The Jaccard index (i.e., intersection divided by union) for a single rater was 0.67±0.02 (one label set shown in Figure 1C). Using three raters in a traditional STAPLE approach increased the average Jaccard index to 0.98±0.012 (one label set shown in Figure 1D). Although STAPLER improved reliability for all simulations (Figure 1E), performance degraded with decreasing overlap. The decrease in reliability arises because not all raters have observed all labels with equal frequency, so the rater reliabilities for the unseen labels are under-determined, which leads to unstable estimates. Use of training trials greatly improves the accuracy of label estimation when many raters each label a small portion of the data set (Figure 1E).

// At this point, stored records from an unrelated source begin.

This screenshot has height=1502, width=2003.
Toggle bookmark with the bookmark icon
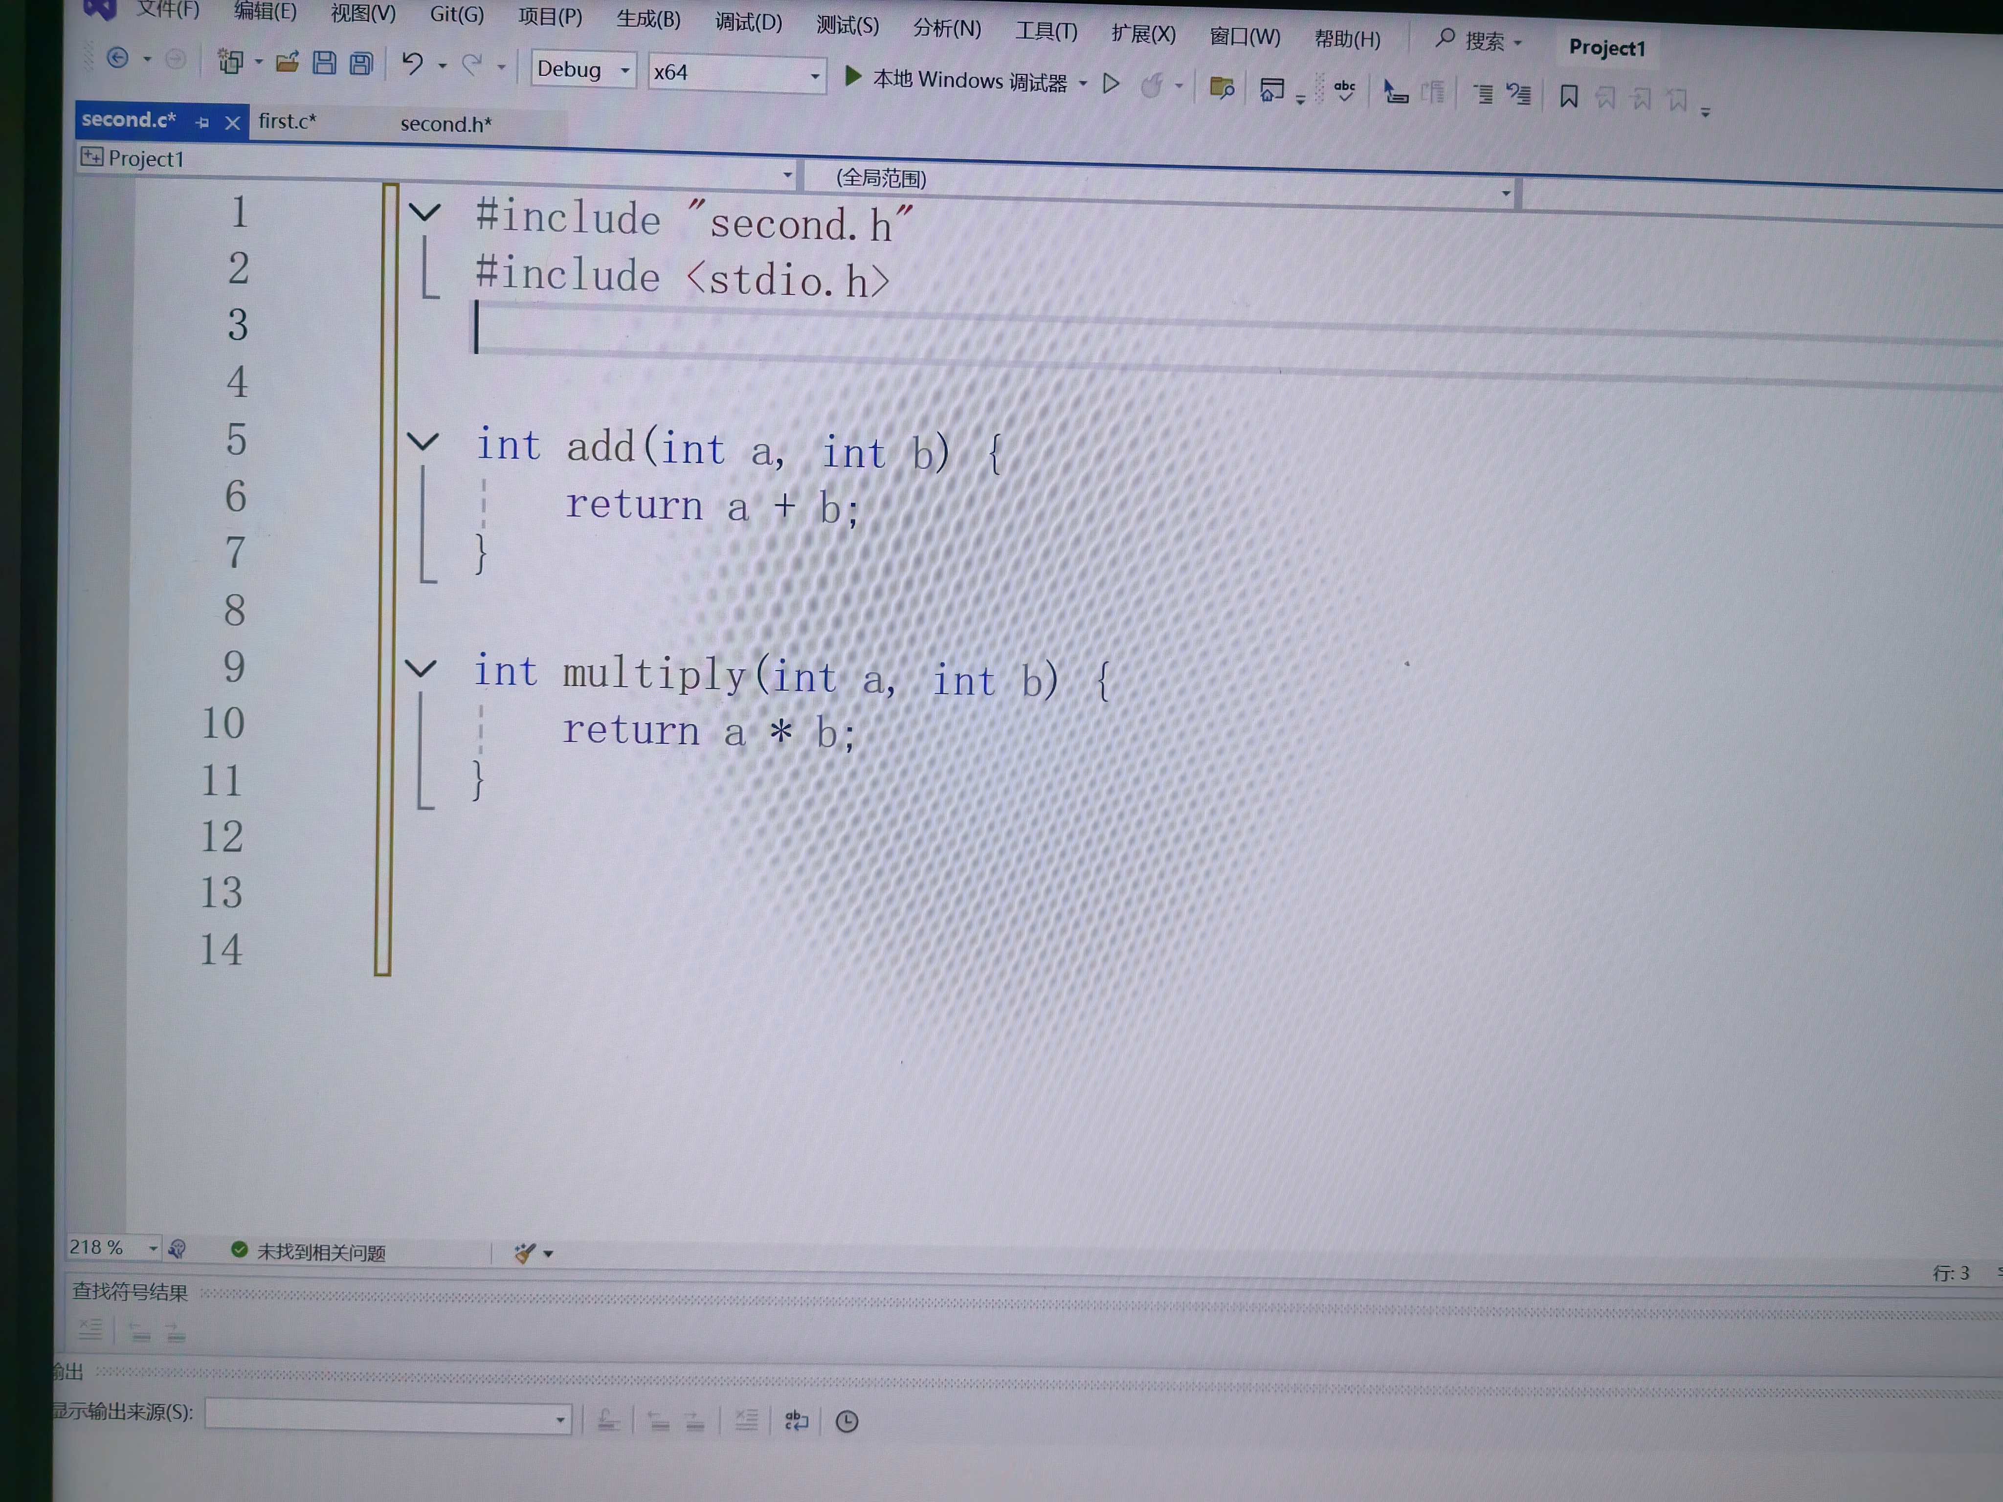[x=1568, y=96]
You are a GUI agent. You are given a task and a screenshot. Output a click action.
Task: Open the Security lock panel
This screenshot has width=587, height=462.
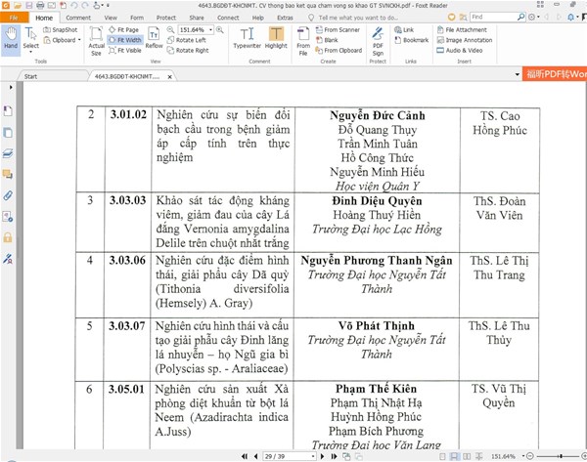pyautogui.click(x=8, y=237)
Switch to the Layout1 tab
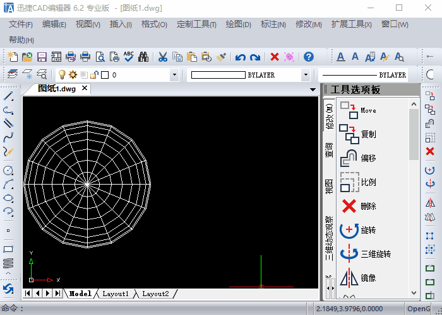The width and height of the screenshot is (442, 315). [x=116, y=294]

4.2 New, Boundary Random Raters

The Jaccard index for a single rater was 0.83±0.01 (one label set shown in Figure 2B). Using three raters in a traditional STAPLE approach increased the average Jaccard index to 0.91±0.01 (one label set shown in Figure 2E). With each rater performing very limited data sets (<10%), STAPLER was prone to “label inversion” an increased error over a single rater. In this case, off-diagonal elements of the estimated confusion matrix become large and lead to label switching (Figure 2C,E-G). Use of data from training trials alleviates this problem by ensuring that sufficient data on each label from each rater is available (Figure 2D,H-J).

Figure 2.

Figure 2

Simulations with boundary random raters. Axial sections of the three-dimensional volume show the manually drawn truth model (A) and sample labeling from a single simulated rater (B) alongside STAPLER fused results from 3, 36, and 72 raters producing a total of 3 complete labeled datasets without training data (E-G) and with training data (H-J). Note that boundary errors are generated in three-dimensions, so errors may appear distant from the boundaries in cross-sections. Boundary errors (e.g., arrow in F) increased with decreasing rater overlap. Label inversions (e.g., arrow in G) resulted in very high error with minimal overlap. As with the traditional model (Figure 1), STAPLER enables fusion of label sets when raters provide only partial datasets, but performance suffers with decreasing overlap (C). With the addition of training data (D), STAPLER results in sustained performance improvement even with each rater labeling only a small portion of the dataset.

5. CONCLUSIONS

STAPLER extends the applicability of the STAPLE technique to common research situations with missing, partial, and repeated data and facilitates use of training data to improve accuracy. These ancillary data are commonly available and may either have exact known labels or be labeled by a rater with known reliability. A typical scenario would involve a period of rater training followed by their carrying out a complete labeling on the training set. Only then would they carry out independent labeling of test data. STAPLE was successful both when simulated error matched modeled errors (i.e., the traditional model) and with more realistic, boundary errors, which is promising for future application to work involving efforts of large numbers of human raters. With the newly presented technique, numerous raters can label small, overlapping portions of a large dataset, which can then be recombined into a single, reliable label estimate, and the time commitment from any individual rater can be minimized. This enables parallel processing of manual labeling and reduces detrimental impacts should a rater become unavailable during a study. Evaluation of STAPLER with partially labeled datasets from human raters is an active area of research and will be reported in subsequent publications. As with the original STAPLE algorithms, STAPLER can readily be improved by introducing spatially adaptive unconditional label probabilities, such as with a Markov Random Field (MRF).

ACKNOWLEDGEMENTS

This project was supported by NIH/NINDS 1R01NS056307 and NIH/NINDS 1R21NS064534.

Footnotes

This work described herein has not been submitted elsewhere for publication or presentation. It is an expansion of work previously published in abstract form at the 2009 International Society of Magnetic Resonance in Medicine conference.